In 1853 he travelled to Canada, where he became the first professor of natural history at University College, Toronto. This was a somewhat controversial appointment as he was chosen over Thomas Henry Huxley who had the backing of a number of well respected botanists including Charles Darwin. It was suspected that his success over Huxley was due to the influence of his brother Francis Hincks, who was Premier of the Province of Canada at the time. He was said to be well like by his students there, although his ideas and teaching style was often seen as outdated. He was strongly opposed to Darwinism, preferring the Quinarian taxonomic system.

== Other work ==
Hincks was elected as a fellow of the Linnean Society, a society for the study of taxonomy and natural history, in 1826. In 1828, while teaching at Manchester College, York, he became the first Honorary Curator of Botany in the museum of the Yorkshire Philosophical Society (latterly known as the Yorkshire Museum). The society was formed in 1822 as a charitable organisation aimed at promoting the natural sciences, archaeology and history. Following the construction of the museum and its associated gardens, Hincks planned to organise the plants using de Candolle's system though only a small amount had been planted to this scheme by the time of his departure from the post.

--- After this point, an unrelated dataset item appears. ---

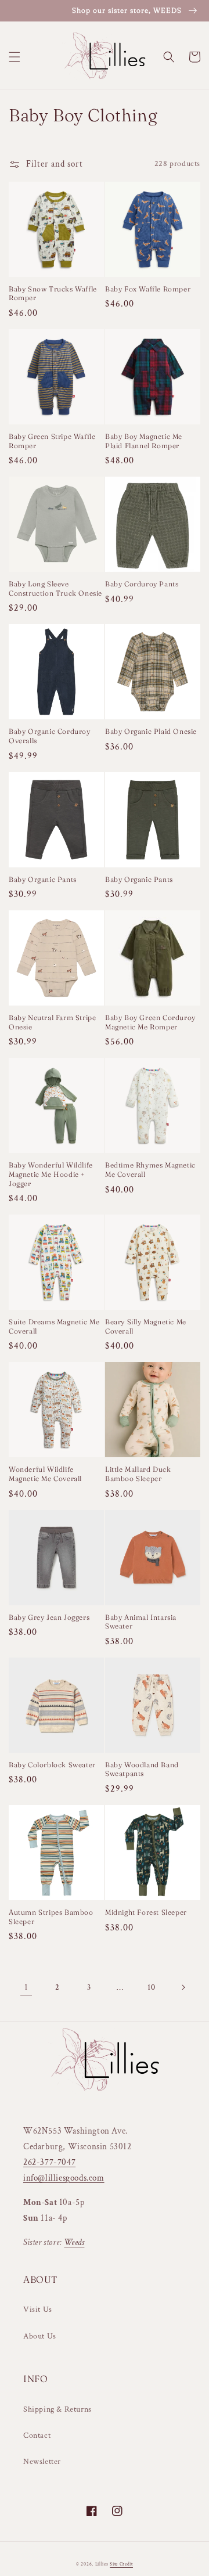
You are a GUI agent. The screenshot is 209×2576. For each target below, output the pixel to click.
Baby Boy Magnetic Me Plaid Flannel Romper (143, 441)
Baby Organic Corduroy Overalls (50, 736)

Hincks had spent most of time working with the herbarium collections rather than the gardens.

While teaching and serving as a clergyman, Hincks also carried out editing and publishing work. He was the first editor of the Unitarian magazine The Inquirer from 1842 to 1847 during his time in London. His work there was influenced by his interest in education and his desire for an end to slavery and the death penalty.

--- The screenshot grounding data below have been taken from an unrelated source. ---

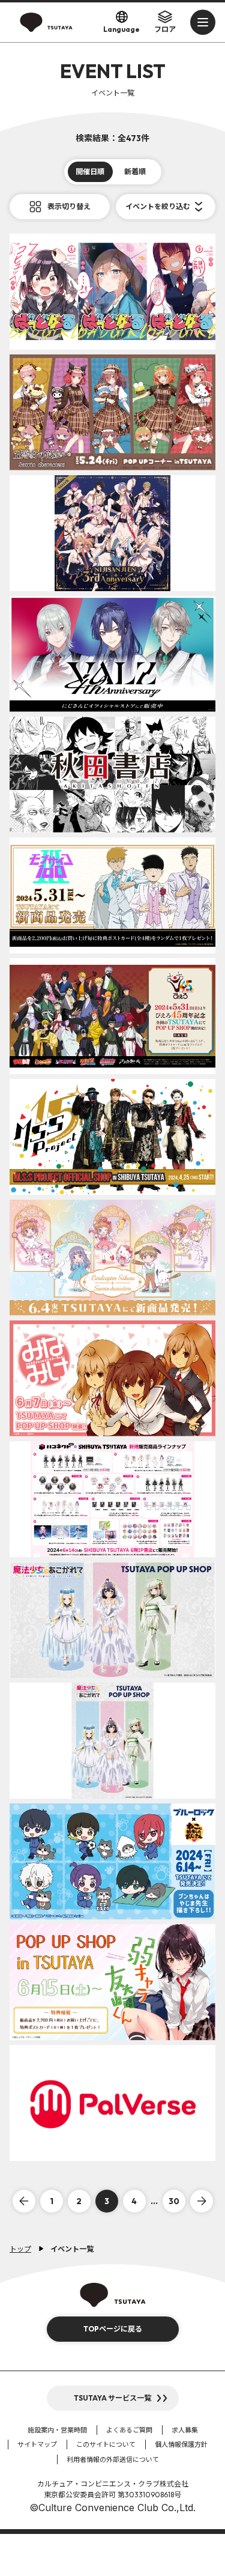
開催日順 (90, 171)
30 (174, 2201)
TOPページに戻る (112, 2328)
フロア (165, 29)
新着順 (135, 171)
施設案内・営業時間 (57, 2430)
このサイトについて (106, 2444)
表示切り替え (69, 206)
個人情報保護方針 (181, 2444)
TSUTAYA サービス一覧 (112, 2397)
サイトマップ (37, 2444)
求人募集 (185, 2430)
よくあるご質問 (129, 2430)
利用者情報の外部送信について (113, 2459)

In Canada he served as president of the Canadian Institute from 1869 to 1871 and became editor of their journal, the Canadian Journal. Through this he published a number of books including:
- Hincks, William (1862). "Materials for a fauna canadensis"
- Hincks, William (1865). "On chorisis as an explanation of certain vegetable structures"

== Personal life ==
In 1817 Hincks married Maria Ann Yandell and together they had 8 children, five boys and three girls. One of their sons Thomas Hincks (1818–1899) followed in his fathers footsteps and also became a minister and naturalist. Yandell died in 1849 and Hincks remarried Sarah Maria sometime before leaving England, her maiden name is not known. William Hincks died in Toronto on 10 September 1871 at the age of 77.